Сам Распутин говорит о том, что повесть написана ради Настены. Вековая тема женской преданности, жертвенности, которая выше и сильнее государственных установок и законов, -- именно эта тема вдохновила его.
Советская критика увидела в книге только то, что ей было нужно: разоблачение солдата-дезертира -- тему для милитаристского государства важнейшую. Она и внимания не обратила на то, что дезертиром солдат Андрей Гуськов стал благодаря неслыханной жестокости военных властей. Андрей провоевал почти всю войну, был трижды ранен. После последнего, тяжелого ранения едва выжил, просил, умолял отпустить его хоть на недельку домой: не может больше.
С солдатом не посчитались. Тогда отчаянный сибиряк поехал домой без разрешения. Он бы и вернулся на фронт тут же, если б не знал, что ждет его за отлучку пуля.
= = = =
УСЛОВИЕ ЗАДАЧИ 1:
Почему, судя по отрывку о повести Распутина, Андрей Гуськов не вернулся на фронт сразу же? Ответьте в одном-трех предложениях.
УСЛОВИЕ ЗАДАЧИ 2:
Перепишите слово в слово часть отрывка о повести Распутина, начиная с «С солдатом не» и заканчивая «за отлучку пуля.».
УСЛОВИЕ ЗАДАЧИ 3:
Продолжите отрывок о повести Распутина, начав сразу после его последнего предложения.

ВЫДЕРЖКА ИЗ ДАННЫХ:
= = = =
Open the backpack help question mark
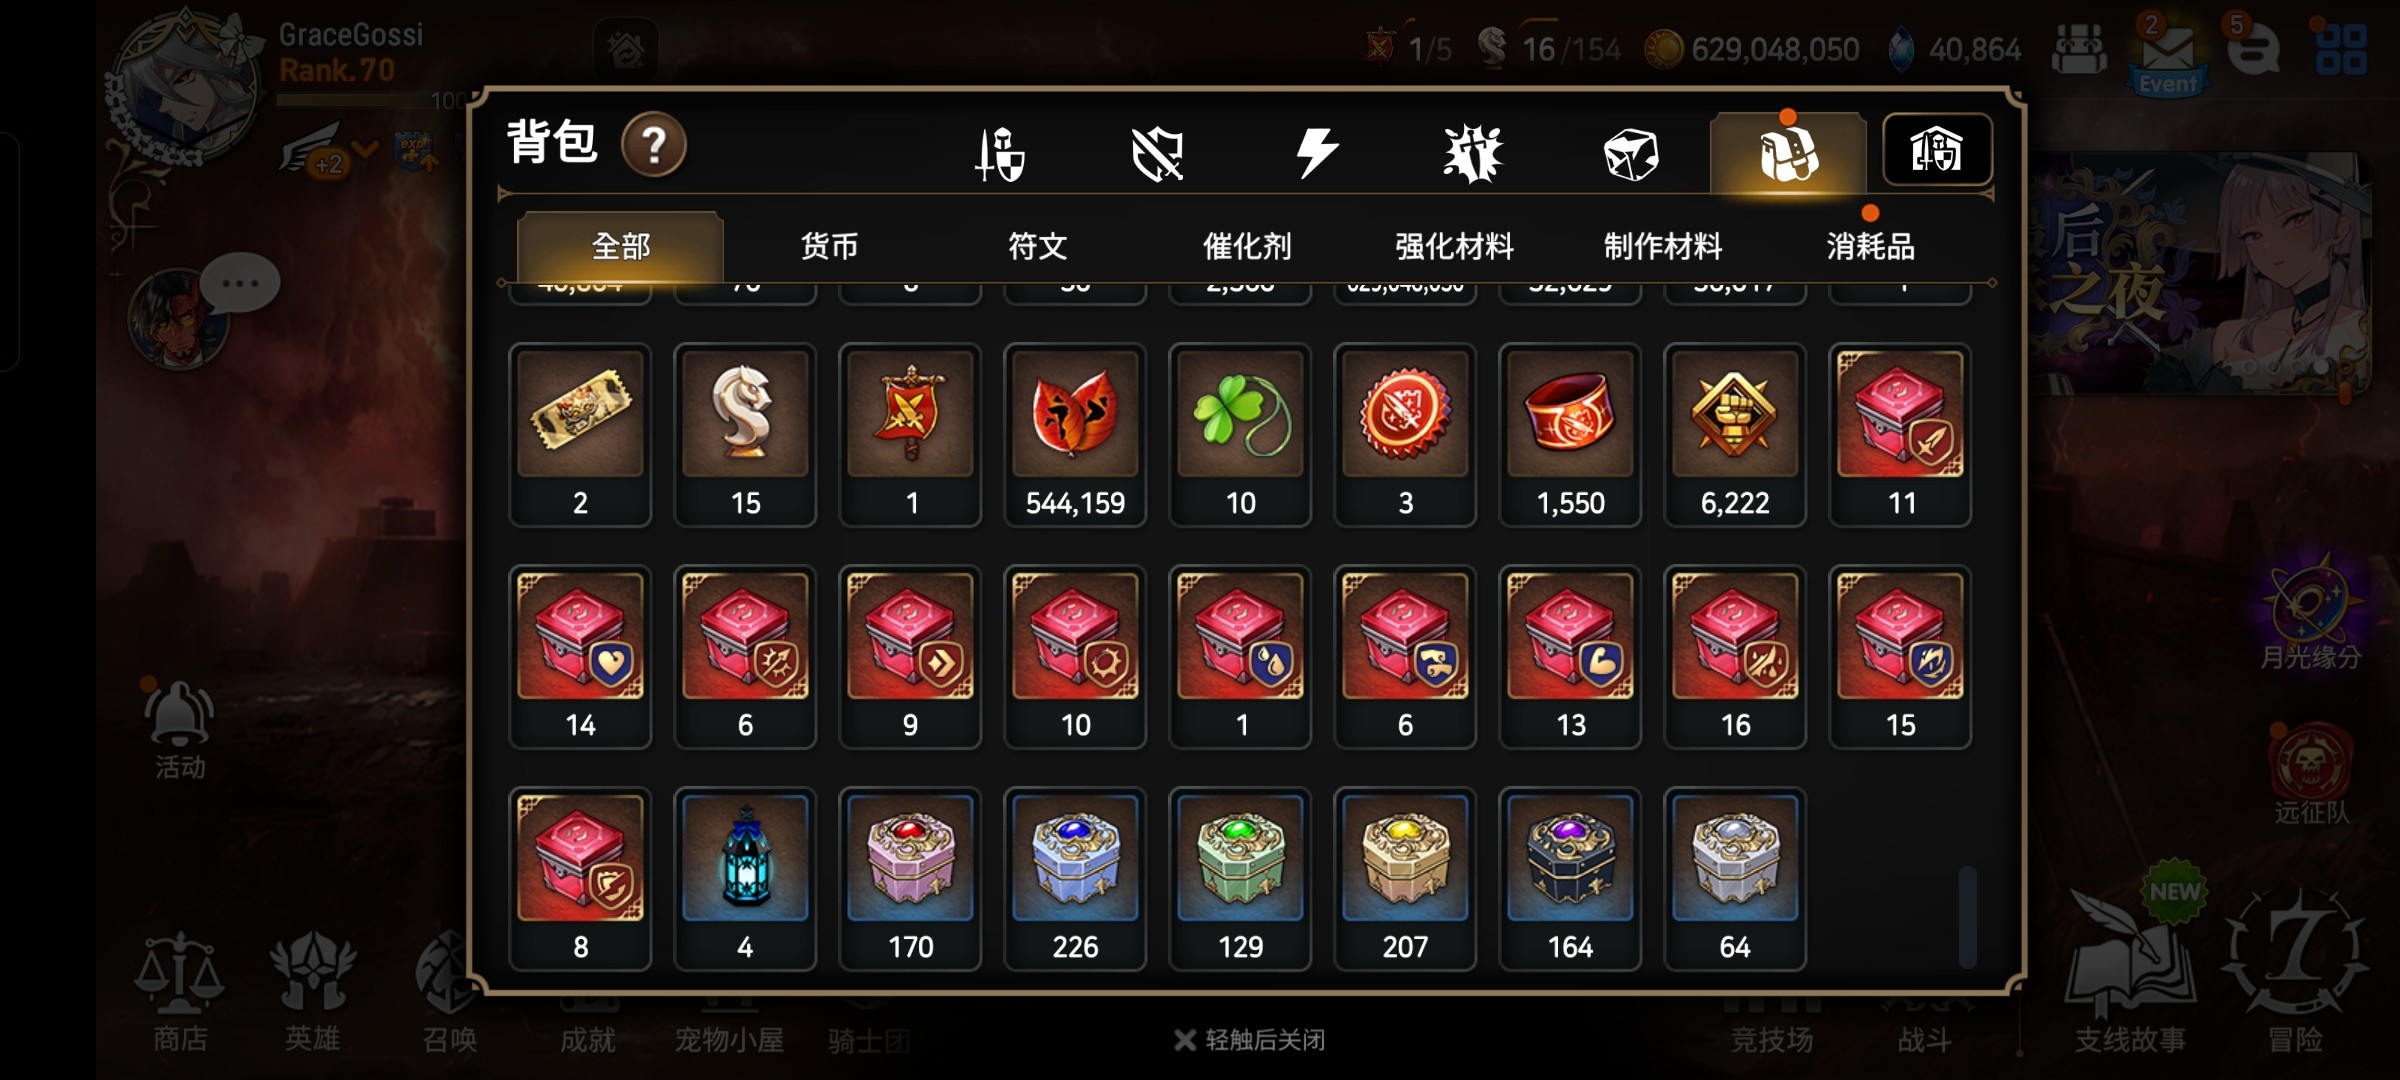 pyautogui.click(x=653, y=145)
= = = =
ОТВЕТ К ЗАДАНИЮ 1:
Андрей не вернулся на фронт сразу, потому что знал, что за отлучку его ждет пуля.

ОТВЕТ К ЗАДАНИЮ 2:
С солдатом не посчитались. Тогда отчаянный сибиряк поехал домой без разрешения. Он бы и вернулся на фронт тут же, если б не знал, что ждет его за отлучку пуля.

ОТВЕТ К ЗАДАНИЮ 3:
Не причины, а следствия стали предметом обсуждения в советской прессе -- естественно, повесть, карающая дезертира, была поднята на щит, и почти безвестный автор обрел славу...
Журналы ждали его книг. Официальная критика подбадривала долгожданный "от земли" талант: уж В. Распутин не в пример "инакомыслам", знает, куда ступить и как ступить...
Он написал -- "Прощание с Матерой".
"Русская литература возникла по недосмотру начальства", -- заметил как-то Салтыков-Щедрин.
Старуху Анну предают ее дети. Старуху Дарью (из повести "Прощание с Матерой") предает государство, еще ранее отнявшее у нее сына.
Дарья, пожалуй, -- это та же Анна, но увидевшая больше, мыслящая глубже и беспощаднее. За Дарьей стоит автор, который знает, что, оступись он, пощады ему не будет, как не было пощады солдату Андрею. А что взять с Дарьи, "самой старой из старух", которая и лет своих в точности не знает...
Историзм мышления отсутствует в трудах советских ученых-историков и литературоведов. Исключения редки. Кроме Аркадия Белинкова, еще два-три славных имени: Александр Лебедев ("Чаадаев"), Натан Эйдельман ("Лунин")...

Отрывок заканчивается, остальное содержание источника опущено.